**COMPLETE THE FOLLOWING**
1. Answer these questions using the Lake Toho tournament article:
(a) On which lake was the Walmart FLW Tour event held?
(b) How big was JT Kenney's lead after three days?
(c) How close did Scott Canterbury come to winning?
2. Reproduce the Lake Toho tournament article from "But then things" up to and including "from the week.".
3. Resume the Lake Toho tournament article after its last sentence.

March 10, 2015 • Rob Newell • Archives

At the halfway point of the Walmart FLW Tour event on Lake Toho on Friday afternoon, it looked as if the event would be a JT Kenney runaway win. Kenney’s “red-dot” bedding program appeared to be unstoppable.

But then things changed drastically: The warm-up ended, the full moon began to wane, heavy clouds took up residence over central Florida and the fairy tale of scripted plans in a multiple-day tournament came to a screeching halt.

By the end of the event, several other patterns on Lake Toho quickly closed up Kenney’s seemingly insurmountable lead (12-10 after two days and 12-8 after three). When the final weigh-in came to an end, the top three places were only separated by 1 pound, 5 ounces. Patterns that involved current, shell beds and even docks helped close the gap. Here’s a look at some of the other top 10 patterns from the week.


Hey now. Scott

2. Scott Canterbury Fishes from the Gut for Runner-Up Finish

Scott Canterbury’s performance at Toho is extremely impressive considering he really had nothing solid dialed in when the starting gun fired Thursday morning. The Quaker State pro fishes from the gut, following his instinctual whims throughout the day. His second-place finish at Lake Toho was a perfect example of this execution by Canterbury as he literally utilized every lake in the chain (including rarely fished Tiger Lake) and a multitude of techniques to come within 11 ounces of winning.

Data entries
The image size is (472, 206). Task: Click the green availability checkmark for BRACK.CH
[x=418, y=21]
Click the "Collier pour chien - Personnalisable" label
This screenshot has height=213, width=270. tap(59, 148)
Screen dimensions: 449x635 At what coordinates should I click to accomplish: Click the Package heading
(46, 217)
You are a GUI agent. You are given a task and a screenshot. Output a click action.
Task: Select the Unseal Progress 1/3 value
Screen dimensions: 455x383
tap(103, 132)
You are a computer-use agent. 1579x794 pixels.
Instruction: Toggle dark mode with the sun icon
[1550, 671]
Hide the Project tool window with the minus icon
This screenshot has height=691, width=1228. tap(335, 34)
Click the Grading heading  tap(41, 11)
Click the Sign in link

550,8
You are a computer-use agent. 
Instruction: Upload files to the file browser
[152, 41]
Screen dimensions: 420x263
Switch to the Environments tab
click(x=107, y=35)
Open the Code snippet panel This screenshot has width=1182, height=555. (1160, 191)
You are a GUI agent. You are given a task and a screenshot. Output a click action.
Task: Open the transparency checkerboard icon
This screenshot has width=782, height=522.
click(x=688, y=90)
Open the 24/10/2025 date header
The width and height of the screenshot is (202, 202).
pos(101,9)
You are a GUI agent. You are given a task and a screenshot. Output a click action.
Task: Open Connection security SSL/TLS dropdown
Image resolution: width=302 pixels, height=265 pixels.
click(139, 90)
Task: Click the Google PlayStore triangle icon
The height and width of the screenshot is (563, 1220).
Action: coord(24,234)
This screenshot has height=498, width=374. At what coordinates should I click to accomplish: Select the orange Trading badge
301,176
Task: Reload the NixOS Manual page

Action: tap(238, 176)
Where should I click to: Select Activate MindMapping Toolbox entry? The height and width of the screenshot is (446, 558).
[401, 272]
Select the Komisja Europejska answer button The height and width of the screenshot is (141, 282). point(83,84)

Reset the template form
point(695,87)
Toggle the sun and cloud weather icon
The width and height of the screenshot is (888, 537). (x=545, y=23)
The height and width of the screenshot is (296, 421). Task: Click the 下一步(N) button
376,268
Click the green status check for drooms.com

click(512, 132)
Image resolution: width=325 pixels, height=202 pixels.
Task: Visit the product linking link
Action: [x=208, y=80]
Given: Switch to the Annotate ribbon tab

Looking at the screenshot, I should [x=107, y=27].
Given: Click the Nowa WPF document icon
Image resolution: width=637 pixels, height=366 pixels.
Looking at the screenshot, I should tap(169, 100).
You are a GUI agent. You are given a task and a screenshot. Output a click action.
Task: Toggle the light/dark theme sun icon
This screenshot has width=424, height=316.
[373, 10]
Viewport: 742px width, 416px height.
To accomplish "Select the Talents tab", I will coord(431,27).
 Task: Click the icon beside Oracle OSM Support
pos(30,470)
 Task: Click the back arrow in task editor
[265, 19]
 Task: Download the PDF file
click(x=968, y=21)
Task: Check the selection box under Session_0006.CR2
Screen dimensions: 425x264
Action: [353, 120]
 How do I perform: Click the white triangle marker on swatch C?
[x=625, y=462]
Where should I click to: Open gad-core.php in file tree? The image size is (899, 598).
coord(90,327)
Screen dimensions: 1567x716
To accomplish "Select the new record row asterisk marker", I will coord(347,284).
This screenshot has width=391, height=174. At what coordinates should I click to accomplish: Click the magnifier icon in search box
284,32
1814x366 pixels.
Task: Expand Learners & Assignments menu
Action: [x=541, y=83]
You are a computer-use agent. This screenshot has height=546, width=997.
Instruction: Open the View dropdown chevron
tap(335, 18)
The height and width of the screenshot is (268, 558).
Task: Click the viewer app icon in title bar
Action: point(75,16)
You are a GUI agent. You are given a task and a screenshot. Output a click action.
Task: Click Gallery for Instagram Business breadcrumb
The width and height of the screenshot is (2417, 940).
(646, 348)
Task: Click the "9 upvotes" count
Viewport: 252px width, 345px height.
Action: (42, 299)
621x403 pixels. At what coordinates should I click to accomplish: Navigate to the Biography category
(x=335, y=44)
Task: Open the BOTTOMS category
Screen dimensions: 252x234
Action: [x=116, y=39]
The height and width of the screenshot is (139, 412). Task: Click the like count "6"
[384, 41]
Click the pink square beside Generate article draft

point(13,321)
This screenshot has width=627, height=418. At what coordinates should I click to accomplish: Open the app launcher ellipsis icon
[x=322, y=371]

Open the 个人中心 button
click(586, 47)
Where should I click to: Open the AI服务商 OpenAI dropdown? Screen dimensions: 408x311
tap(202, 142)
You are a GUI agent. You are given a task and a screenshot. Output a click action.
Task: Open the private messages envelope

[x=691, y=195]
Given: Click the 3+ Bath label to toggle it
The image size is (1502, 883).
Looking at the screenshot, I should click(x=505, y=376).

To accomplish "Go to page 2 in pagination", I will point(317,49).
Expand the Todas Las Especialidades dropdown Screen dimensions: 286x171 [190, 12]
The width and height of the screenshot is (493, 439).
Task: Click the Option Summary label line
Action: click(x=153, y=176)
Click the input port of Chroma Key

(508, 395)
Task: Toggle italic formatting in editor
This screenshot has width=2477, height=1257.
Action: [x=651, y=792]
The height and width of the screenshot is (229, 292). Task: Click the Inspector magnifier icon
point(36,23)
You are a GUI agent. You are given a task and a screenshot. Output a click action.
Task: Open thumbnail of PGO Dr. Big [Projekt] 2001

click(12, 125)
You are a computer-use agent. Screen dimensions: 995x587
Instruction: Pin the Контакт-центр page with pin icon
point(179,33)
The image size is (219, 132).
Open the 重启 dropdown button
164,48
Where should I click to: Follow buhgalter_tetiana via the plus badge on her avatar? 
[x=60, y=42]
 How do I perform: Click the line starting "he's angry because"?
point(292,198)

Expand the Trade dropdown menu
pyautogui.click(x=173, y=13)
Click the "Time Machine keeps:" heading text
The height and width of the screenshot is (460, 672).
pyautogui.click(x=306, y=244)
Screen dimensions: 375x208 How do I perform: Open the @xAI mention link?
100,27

**RESULTS FOR EACH TASK**
1.
(a) Lake Toho
(b) 12-8
(c) Within 11 ounces

2.
But then things changed drastically: The warm-up ended, the full moon began to wane, heavy clouds took up residence over central Florida and the fairy tale of scripted plans in a multiple-day tournament came to a screeching halt.

By the end of the event, several other patterns on Lake Toho quickly closed up Kenney’s seemingly insurmountable lead (12-10 after two days and 12-8 after three). When the final weigh-in came to an end, the top three places were only separated by 1 pound, 5 ounces. Patterns that involved current, shell beds and even docks helped close the gap. Here’s a look at some of the other top 10 patterns from the week.

3.
“I didn’t have a good practice, so the first day of the tournament I just buckled down in some of those traditional spawning areas in Kissimmee where there is a good sandy bottom,” says Canterbury, who weighed 75 pounds, 5 ounces in four days. “There were bucks all over the beds in those areas, and I ended up catching two big females that really helped.”

On day two, Canterbury began to experiment with different lures inside the spawning areas. Instead of dragging a worm around like he had done the day before, he started punching some adjacent mats and fishing a popping frog around the edges of the bedding sites.

“A lot of guys were fishing for fish that were actually spawning,” he says. “I figured some of the fish had to have already spawned and were hanging around those same areas. The whole time I was thinking I wanted to get away from what the fish had been doing and adjust to what they were doing that day.”

Day three was the peak of the cold front, and Canterbury again adjusted, this time fishing current at the lock.

On day four, Canterbury again took what the day gave him and ran with it.

“I started at the lock, just to get a limit,” he says. “Then I hit some current places and shell beds down along the Kissimmee River, which helped me a little. Then I just decided to fish all new water, ran into Tiger Lake and started skipping docks with a Bruiser Baits Stick Worm.”

The dock-skipping technique in Tiger is what produced Canterbury’s 8-pounder on the final day, which helped him put a major scare into Kenney.

The majority of Canterbury’s fish during the week were caught on the Bruiser Stick Worm. He fished the Bruiser in bedding areas with a 1/8-ounce weight and went to a 1/2-ounce weight when fishing current. He rigged it weightless to skip up under docks in Tiger Lake. He caught all his fish on 15-pound-test P-Line fluorocarbon and Halo Twilite rods.


Wesley Strader hoists his kicker for the crowd. He finished third and gave Kenney all he could handle.

3. Lipless Crankbait on a Shell Bed Scores Big for Wesley Strader

If you could pick just one of the top 10 finishers’ spots to fish from the Lake Toho event, you would want to sample the shell bed in Lake Hatchineha that Wesley Strader tapped for 41 pounds, 12 ounces over the final two days. The big bags boosted his overall weight to 74-11.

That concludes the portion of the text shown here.